Durante algum tempo, parecia que o Nürburgring tinha mudado de dono. Entre elétricos, os recordes começaram a cair para o lado de novas marcas - muitas delas chinesas - e a Porsche viu o seu território habitual no «inferno verde» ficar bem mais disputado.
Nos últimos anos, o circuito alemão assistiu a uma sequência de tempos de referência: primeiro o Xiaomi SU7 Ultra assumiu-se como a berlina elétrica de produção mais rápida; depois foi o Yangwang U9 Xtreme a conquistar o estatuto de elétrico de produção mais rápido em absoluto. Só que esse capítulo acabou de ser reescrito.
Agora, ambos os títulos estão concentrados num só modelo: o Taycan Turbo GT. Com um kit da Manthey e Lars Kern - piloto de desenvolvimento da Porsche - ao volante, a berlina elétrica completou os 20,832 km do mítico traçado alemão em apenas 6min55,533s.
Para referência, o Xiaomi registou 7min04,957s e o Yangwang U9 Xtreme, com cerca de 3000 cv, cumpriu a volta em 6min59,157s. O feito ganha ainda mais peso quando se olha para os números e a receita deste novo recordista.
Além disso, este tempo é, como seria de esperar, mais rápido do que o anterior alcançado pelo Taycan Turbo GT com o Pacote Weissach. Falamos de 12 segundos de melhoria, para sermos exatos.
Um kit aerodinâmico e de… software
Para alcançar este recorde, a Porsche aplicou pela primeira vez um kit da Manthey num modelo 100% elétrico e, vendo o resultado, é difícil não pensar: porque é que demorou tanto a avançar?
Mais curioso ainda é que este kit da Manthey eleva o Taycan Turbo GT em três frentes: aerodinâmica, suspensão e… potência. Pela primeira vez, o kit da Manthey inclui também ajustes na cadeia cinemática. Na prática, funciona quase como uma «reprogramação» - algo comum nos modelos a combustão, mas ainda pouco habitual no mundo dos elétricos.
Mais potência para atacar recordes
Começando pelas alterações à cadeia cinemática, a corrente máxima da bateria passa de 1100 para 1300 amperes, permitindo subir a potência em modo normal para 600 kW (816 cv). No modo Attack, o sistema liberta ainda até 130 kW (177 cv) extra durante 10 segundos, levando a potência temporariamente aos 730 kW (993 cv).

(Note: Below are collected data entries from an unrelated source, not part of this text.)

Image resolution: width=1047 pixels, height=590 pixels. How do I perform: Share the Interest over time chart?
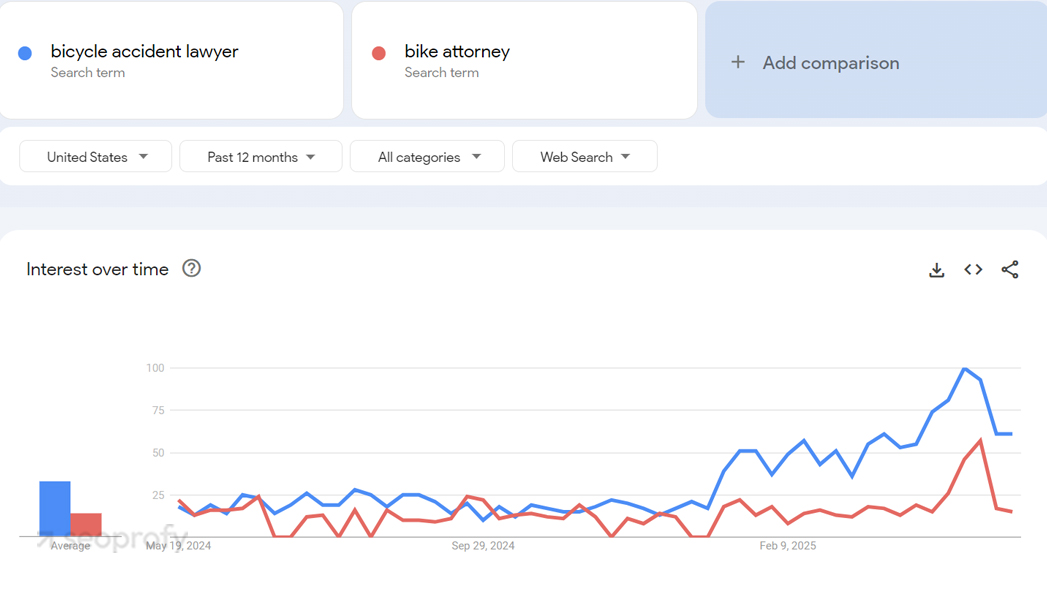point(1010,270)
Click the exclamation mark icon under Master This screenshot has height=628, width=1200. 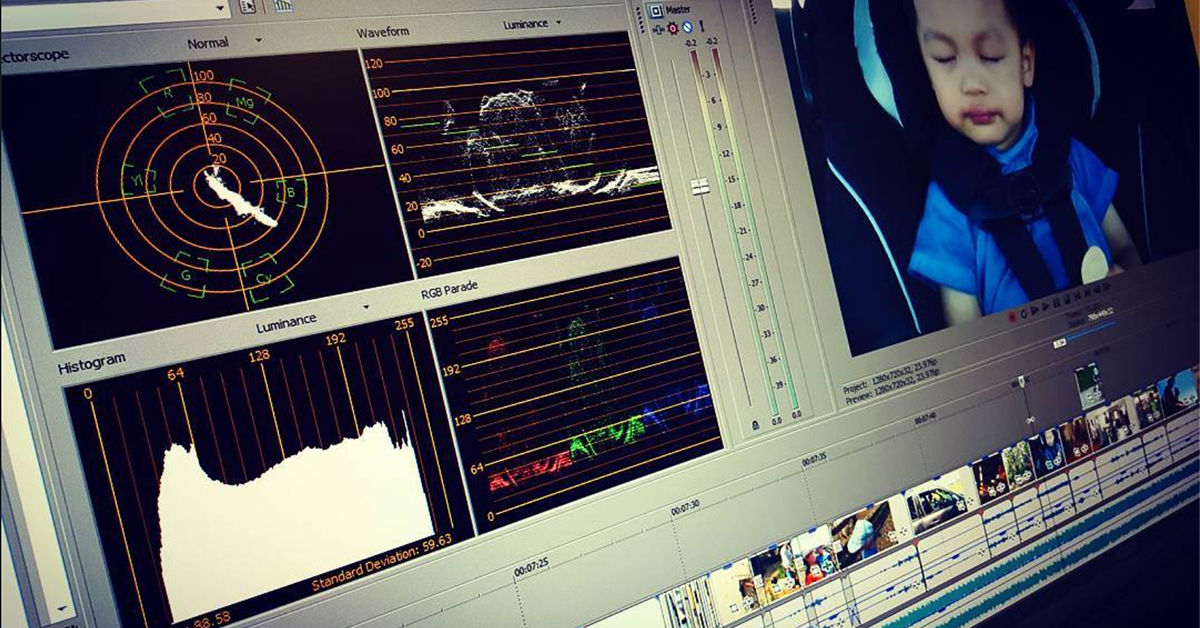pyautogui.click(x=701, y=27)
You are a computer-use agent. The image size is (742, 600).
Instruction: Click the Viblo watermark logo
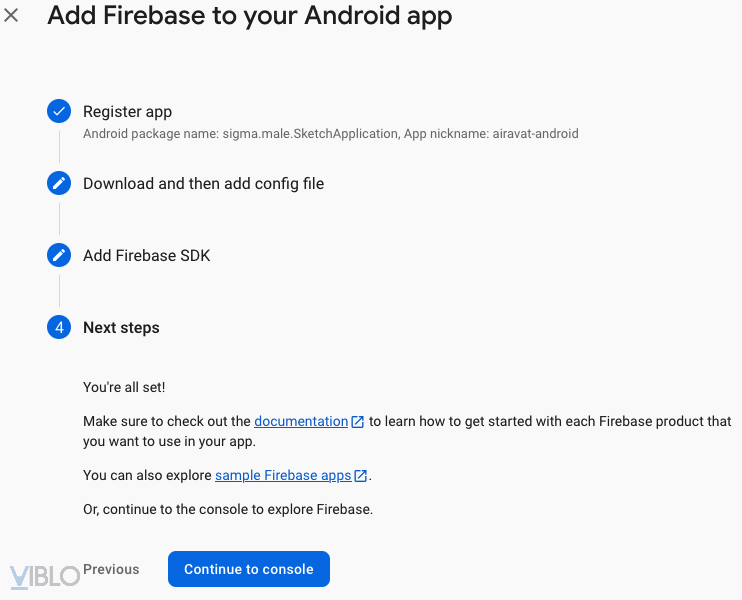(x=45, y=576)
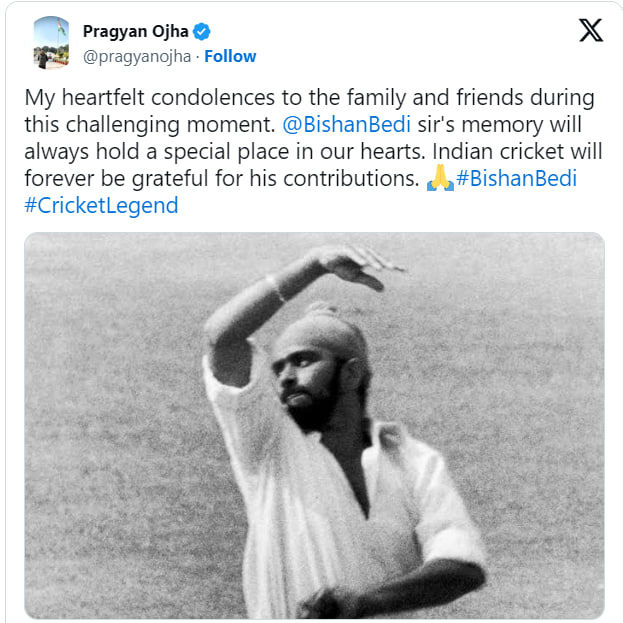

Já no modo Launch Control, a potência mantém-se nos 760 kW (1033 cv), mas o binário máximo nesta configuração aumenta para 1270 Nm (mais 30 Nm). São valores impressionantes, embora ainda longe dos do Yangwang U9 Xtreme - o que torna o resultado do Taycan Turbo GT ainda mais notável.

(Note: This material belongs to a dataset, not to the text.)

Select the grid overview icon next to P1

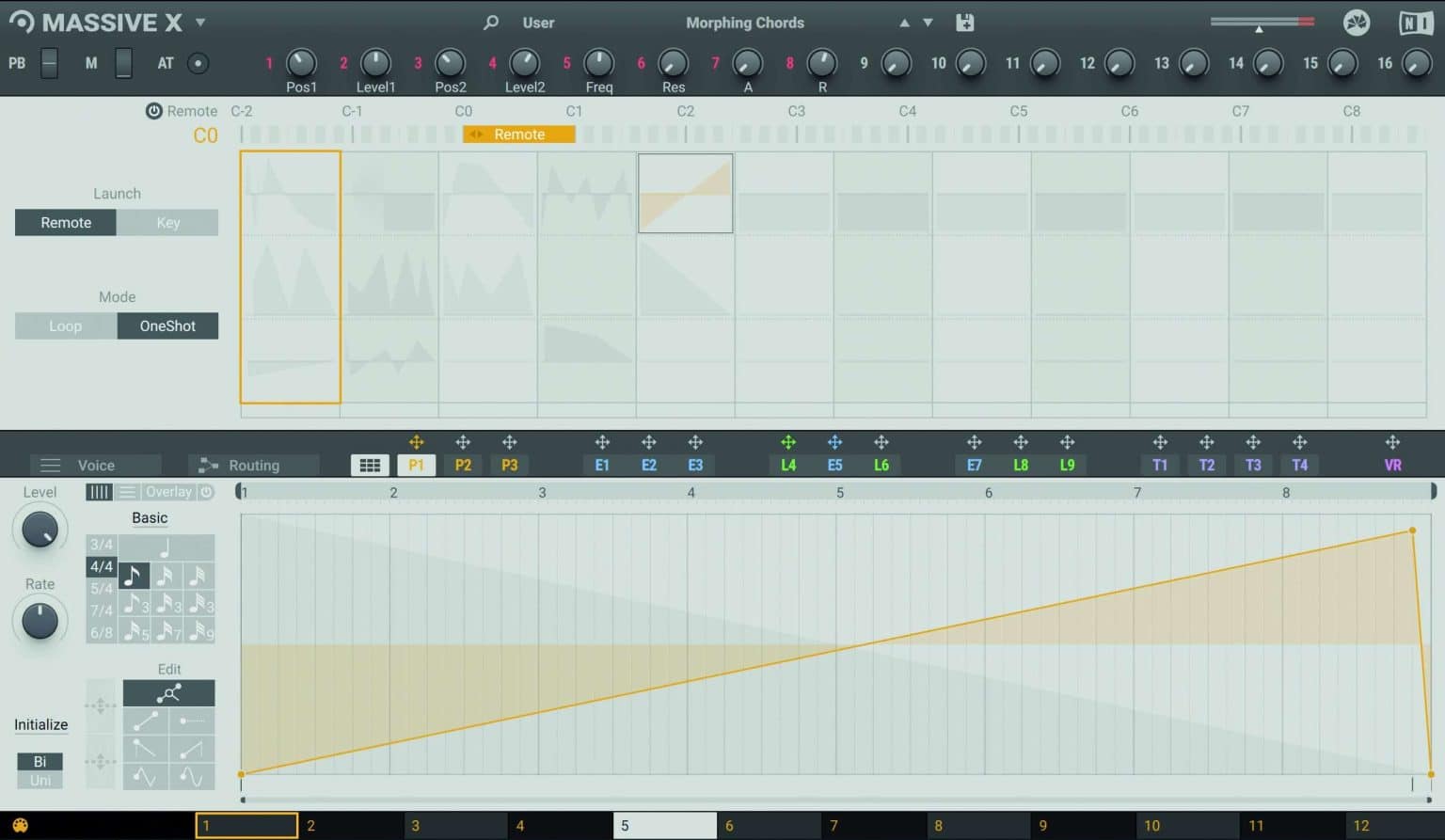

O chassis também recebeu atenção. Os controlos de molas e amortecedores do Porsche Active Ride, a tração integral, a direção traseira e o diferencial autoblocante foram recalibrados com o objetivo de elevar o desempenho em pista.
Na travagem, o kit da Manthey recorre ao Porsche Ceramic Composite Brake com discos maiores (dianteiros de 440 mm e traseiros de 410 mm) e novas pastilhas Performance que, segundo a Porsche, foram desenvolvidas para oferecer maior resistência à fadiga.
Forma e função conjugados
Só depois entra a aerodinâmica - e aqui a mudança é impossível de esconder, nem que seja porque as melhorias também se refletem num aspeto mais musculado e marcante.
De acordo com a Porsche, a downforce é mais de três vezes superior à do modelo de série. A 200 km/h, salta de 95 kg para 310 kg de apoio aerodinâmico e, na configuração mais extrema para circuito, chega aos 740 kg a 310 km/h.
Para lá chegar, o kit inclui uma nova asa traseira com placas laterais maiores, difusores dianteiro e traseiro redesenhados, novos defletores na zona inferior da carroçaria e aerodiscos em carbono nas rodas traseiras.
Quanto custa o kit recordista?
Depois de ajudar o Taycan Turbo GT a recuperar o «trono» no Nürburgring, este kit da Manthey vai poder ser encomendado a partir de junho como kit de atualização para todas as unidades do Taycan Turbo GT com o Pacote Weissach.
Como seria de esperar, estas alterações não são propriamente baratas: a Porsche pede 104 568 euros para transformar o Taycan Turbo GT no elétrico de produção mais rápido no Nürburgring.